── Seitenauszug ──

Im Zusammenhang mit den andauernden Studierenden-Protesten in der Türkei hat die Menschenrechtsorganisation Human Rights Watch (HRW) scharfe Kritik am Vorgehen der Behörden geäußert. „Die türkischen Behörden haben auf die Proteste konsequent mit übermäßigem Einsatz von Gewalt und willkürlicher Inhaftierung reagiert“, hieß es in einer Mitteilung von HRW von Donnerstag. Stein des Anstoßes war die Ernennung eines neuen Rektors für die Istanbuler Boğaziçi-Universität durch Staatspräsident Recep Tayyip Erdogan.
Die Studierenden und Lehrkräfte der renommierten Hochschule am Bosporus sowie Unterstützende protestieren seit Anfang Januar gegen die Ernennung des Erdoğan-Günstlings Melih Bulu zum Rektor und damit gegen die Übergehung der akademischen Autonomie. Die staatliche Reaktion auf die Proteste ist von extremer Homophobie geprägt, da sich auch LGBTI-Personen daran beteiligen. Sie werden besonders stigmatisiert und als „Terroristen” kriminalisiert. Seit Beginn der Proteste wurden mindestens 563 Studierende gewaltsam festgenommen, unter anderem bei martialischen Razzien, elf inhaftiert und 24 in Hausarrest genommen. Dutzende mussten in Gewahrsam Nacktdurchsuchungen erdulden, wurden beschimpft und geschlagen. Auch HRW berichtet von Leibesvisitationen von festgenommenen Studierenden, darüber hinaus von Vergewaltigungsandrohungen und transfeindlichen Beleidigungen. Bisher wurden nur zwei Studierende aus der Untersuchungshaft entlassen.
Die Studierenden und der Lehrkörper der Universität hätten von ihrem Recht Gebrauch gemacht, friedlich ihren Widerspruch auszudrücken, kommentierte HRW die Proteste. „Die unabgesprochene Aufzwingung eines vom Präsidenten ernannten Rektors lege einen Mangel an Respekt gegenüber akademischer Freiheit und Autonomie von Universitäten in der Türkei offen”, sagte Hugh Williamson, Direktor der Abteilung Europa und Zentralasien von HRW. Die gewaltsamen Verhaftungen verkörperten die Missachtung grundlegender Menschenrechte durch die Regierung, hieß es. Die türkischen Behörden sollten das Versammlungsrecht achten, den missbräuchlichen Einsatz von Polizeigewalt stoppen und die sofortige Freilassung willkürlich inhaftierter Studierenden veranlassen, forderte HRW.

───
── Vorgegebene Daten ──

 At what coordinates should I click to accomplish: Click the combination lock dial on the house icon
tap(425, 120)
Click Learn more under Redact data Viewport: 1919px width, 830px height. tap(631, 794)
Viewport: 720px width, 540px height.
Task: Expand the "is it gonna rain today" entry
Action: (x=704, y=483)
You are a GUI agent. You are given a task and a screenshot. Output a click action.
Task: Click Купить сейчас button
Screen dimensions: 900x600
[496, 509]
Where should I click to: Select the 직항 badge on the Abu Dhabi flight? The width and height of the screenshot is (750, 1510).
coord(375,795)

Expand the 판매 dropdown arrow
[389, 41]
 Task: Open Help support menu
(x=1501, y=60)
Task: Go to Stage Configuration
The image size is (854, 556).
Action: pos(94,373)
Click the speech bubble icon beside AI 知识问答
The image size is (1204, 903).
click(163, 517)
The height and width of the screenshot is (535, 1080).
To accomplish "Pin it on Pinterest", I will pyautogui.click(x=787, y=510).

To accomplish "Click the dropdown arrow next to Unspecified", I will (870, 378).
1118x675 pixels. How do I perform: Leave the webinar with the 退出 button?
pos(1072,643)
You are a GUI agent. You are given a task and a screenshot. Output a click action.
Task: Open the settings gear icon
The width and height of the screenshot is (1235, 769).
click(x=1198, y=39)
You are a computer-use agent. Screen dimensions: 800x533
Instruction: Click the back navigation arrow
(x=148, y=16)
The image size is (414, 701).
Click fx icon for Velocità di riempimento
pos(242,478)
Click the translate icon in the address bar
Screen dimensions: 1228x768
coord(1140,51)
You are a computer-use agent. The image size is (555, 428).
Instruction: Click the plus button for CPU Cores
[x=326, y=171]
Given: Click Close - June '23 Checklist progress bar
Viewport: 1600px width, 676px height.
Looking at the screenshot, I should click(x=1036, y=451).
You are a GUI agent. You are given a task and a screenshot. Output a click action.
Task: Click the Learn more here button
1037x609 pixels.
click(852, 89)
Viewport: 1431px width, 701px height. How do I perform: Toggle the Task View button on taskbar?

───

| Übungsaufgaben |
**A.** Wie viele Studierende wurden laut Seitenauszug seit Beginn der Proteste mindestens festgenommen?
**B.** Stimmen die folgenden Aussagen mit dem Seitenauszug überein? Antworte jeweils mit Ja oder Nein und zitiere die entscheidenden Worte.
(i) Die Proteste richten sich gegen die Ernennung von Melih Bulu zum Rektor.
(ii) Alle inhaftierten Studierenden wurden inzwischen aus der Untersuchungshaft entlassen.
(iii) Die Mitteilung von HRW stammt von Montag.
**C.** Gib aus dem Seitenauszug wortgetreu den Abschnitt wieder, der mit den Worten „Die Studierenden und der“ beginnt und mit „veranlassen, forderte HRW.“ endet.

| Lösungen |
**A.** Mindestens 563 Studierende.

**B.**
(i) Ja: „protestieren seit Anfang Januar gegen die Ernennung des Erdoğan-Günstlings Melih Bulu zum Rektor“
(ii) Nein: „Bisher wurden nur zwei Studierende aus der Untersuchungshaft entlassen.“
(iii) Nein: „hieß es in einer Mitteilung von HRW von Donnerstag“

**C.**
Die Studierenden und der Lehrkörper der Universität hätten von ihrem Recht Gebrauch gemacht, friedlich ihren Widerspruch auszudrücken, kommentierte HRW die Proteste. „Die unabgesprochene Aufzwingung eines vom Präsidenten ernannten Rektors lege einen Mangel an Respekt gegenüber akademischer Freiheit und Autonomie von Universitäten in der Türkei offen”, sagte Hugh Williamson, Direktor der Abteilung Europa und Zentralasien von HRW. Die gewaltsamen Verhaftungen verkörperten die Missachtung grundlegender Menschenrechte durch die Regierung, hieß es. Die türkischen Behörden sollten das Versammlungsrecht achten, den missbräuchlichen Einsatz von Polizeigewalt stoppen und die sofortige Freilassung willkürlich inhaftierter Studierenden veranlassen, forderte HRW.